The current sordid child sex molestation scandal at Penn State has brought calls for the NCAA to close down the university’s football program. New York Times op-ed columnist Joe Nocera has called for Penn State to cancel their 2012 football season. Chicago sports attorney Eldon Ham, an adjunct professor at Chicago-Kent College of Law wrote, “To get the full attention of Penn State and every other out-of-control college football program in America, the NCAA should take away Penn State football - if only for a while”. The Nation’s Katha Pollitt goes even further, “Cancel the season. Fire everybody. Start again. Or maybe don’t start again. Maybe cancel college football too”.
There is precedent for drastic action. At least as far back as the 1930’s, college football and American higher education have had an uneasy relationship. University of Chicago President Robert Maynard Hutchins eliminated varsity football from the school, deploring the hegemony of football over the university’s prestigious educational programs. Southern Methodist University received a “death penalty”, losing its football program for nearly two years in the 1980’s for egregious recruiting violations that extended all the way to the governor’s office.
Closing Penn State football would unquestionably be a cataclysmic blow to the University. Until the 1950’s, Penn State was a nondescript agricultural school, compared unfavorably to its distinguished In-state Ivy League counterpart, the University of Pennsylvania. In large measure due to its winning football program under coaches Rip Engel and his successor, the recently dismissed Joe Paterno, Penn State has become a respected academic institution and one of the country’s most successful public universities.
But the calculus is complex. According to the grand jury report, there are at least eight child molestation victims of Paterno’s long-time assistant coach and second in-command. Many more may come to light in the next few months. Unfortunately, their tragic stories are likely to be overshadowed in the media by protracted criminal and civil litigation (if the sex abuse cases of the Catholic Church are any indication, Penn State will likely be paying significant reparations to victims), conflicting testimony by irresponsible adults about who knew what and when, as well as the almost inevitable tiresome ribbon campaigns at the university.
Will canceling a season or eliminating Penn State football help these victims or other children who might be future victims of other predators? If so, by all means, cancel. But simply wounding Penn State, whatever its culpability, does not repair the victims.
There is a better answer.
A CNN Money analysis of figures provided to the Department of Education reported that Penn State’s 2010 football revenue of $72.7 million was the fifth highest of any college program in the country. Their football profit of $53.2 million was second only to the University of Texas’ total of $71.2 million.

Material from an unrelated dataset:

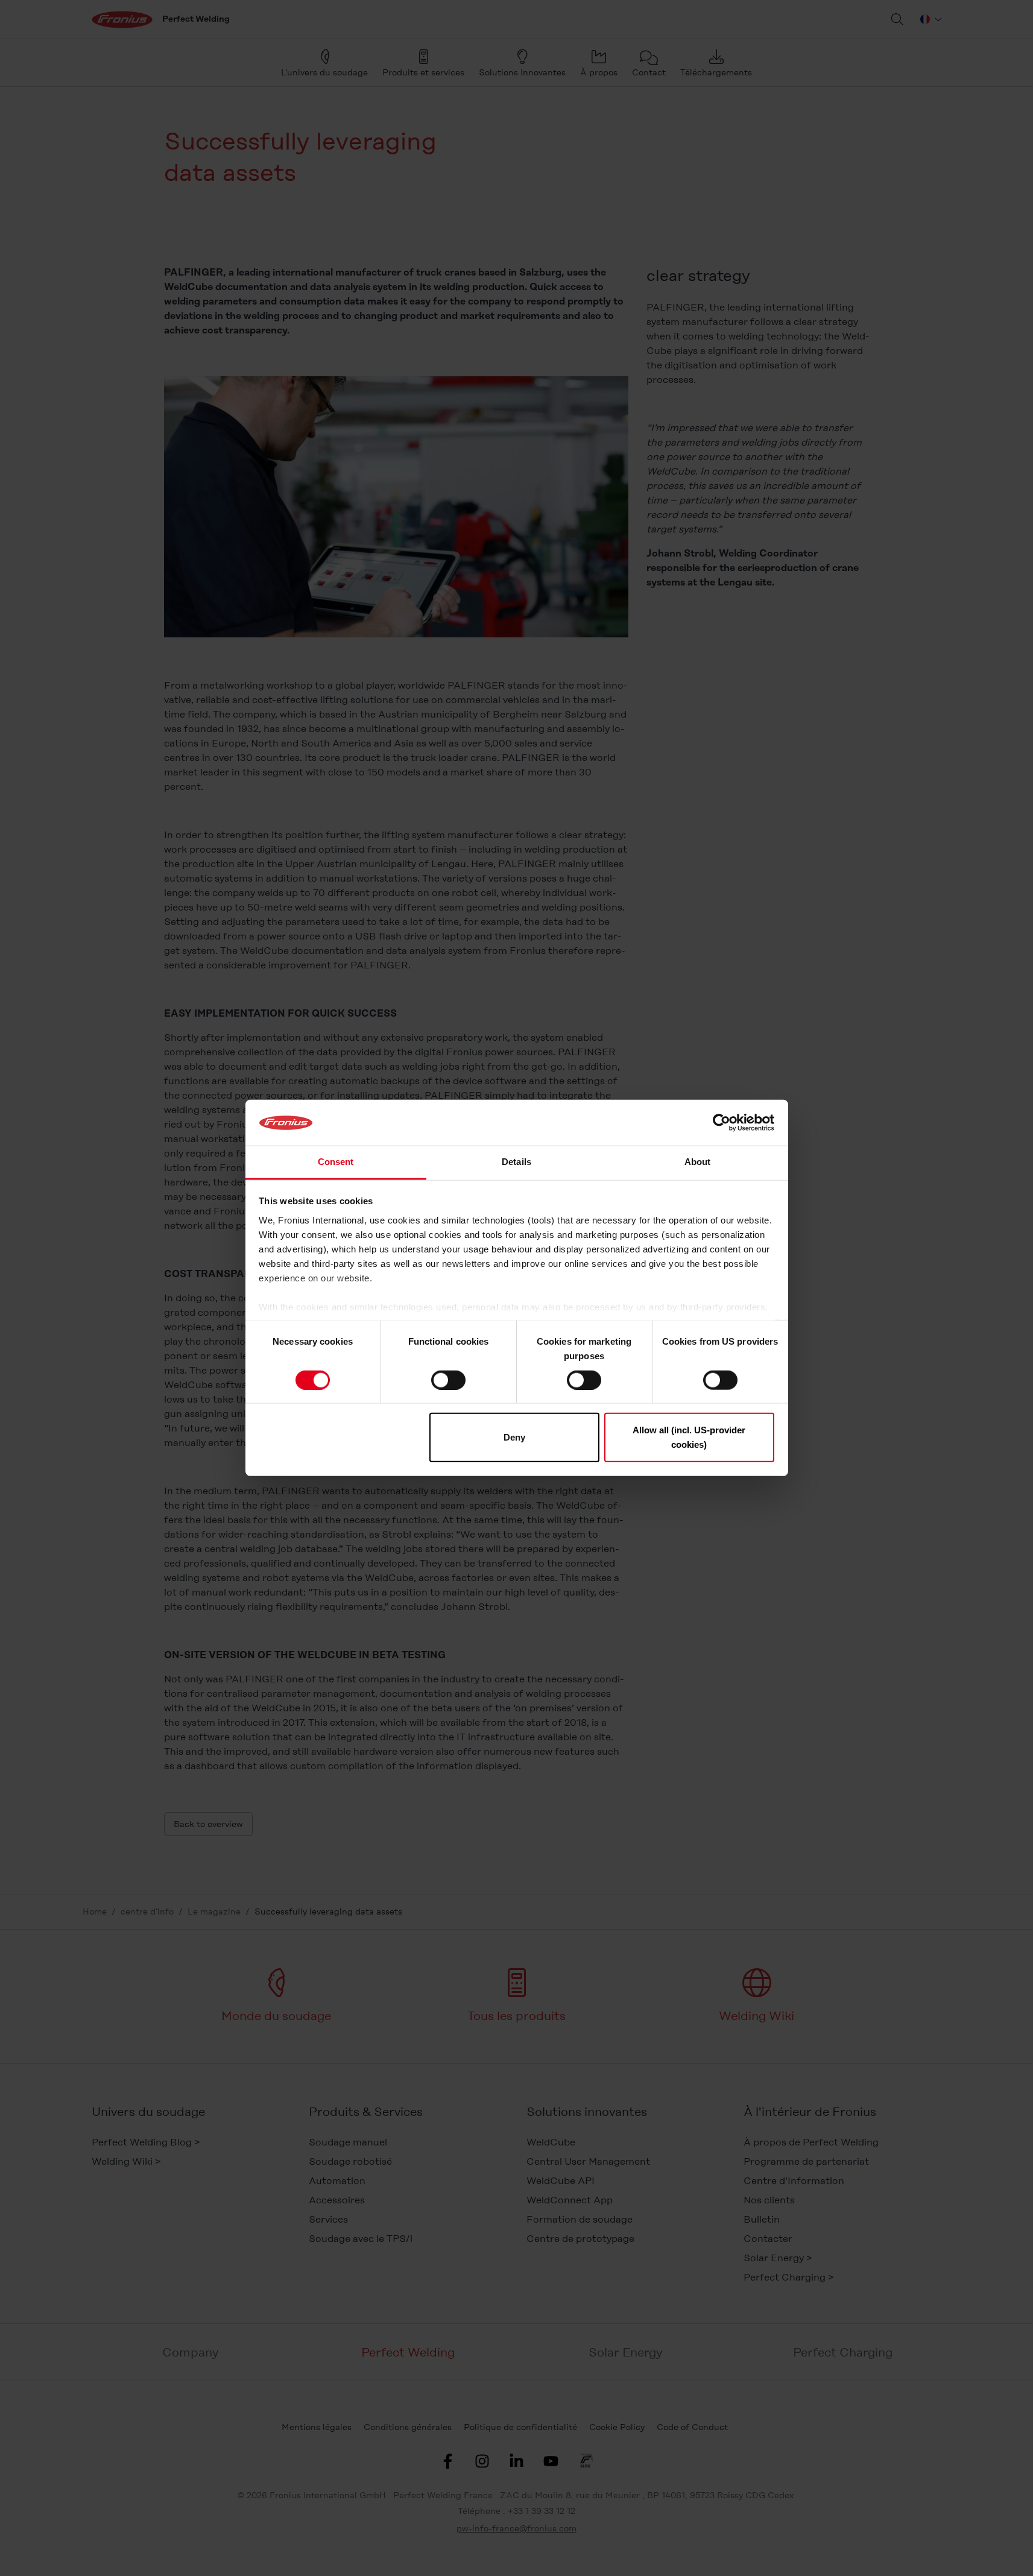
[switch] (448, 1379)
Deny (514, 1437)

Rather than close the football program, Penn State should earmark a significant portion of those annual revenues and devote them to creating a Center for the Study of Child Molestation and Pedophilia at the University. The money would go to:
*Creating an academic division in the University devoted to studying child sex abuse and pedophilia from their medical, legal, social and ethical perspectives.
*Hiring, as professors, top national experts in the area of child molestation from academia, psychiatry/psychology, social work, and law enforcement
*Becoming the clearinghouse and information center in North America on child molestation and pedophilia for researchers, victims, and others who want to study the issues.
The sad fact is the sordid nature child molestation and pedophilia make it a difficult subject to study or even to discuss publicly. It is a problem that lurks in the deep underbelly of society. So many unanswered questions have been raised by the Penn State case that are difficult for victims and their families to confront – What are the best strategies to prevent molestation? What is the optimal approach to reporting a suspected molester? How effective are background checks in predisposing situations? What role do school-based prevention programs play? What type of long-term psychological damage will a molested child suffer and can it be reversed or prevented with the appropriate therapy?
And there are similar questions about offenders. Do they have a genetic predisposition? Are there specific environmental triggers? Can they be successfully rehabilitated through drugs or other therapy? How can recidivism be reduced through appropriate decisions on sentencing and parole for offenders?
On ESPN recently, the Penn State interim president Rodney Ericson said, “We remain committed to our core values.” A cynic might see this as just one more public relations platitude. Ultimately, talk is cheap.
Memo to President Ericson (or whoever takes the permanent position): If Penn State really wants to reduce the occurrence of child sexual abuse in the United States, don’t close the football program. To address the hideous problems of child molestation and pedophilia, employ the University’s academic imprimatur - and use its football revenues.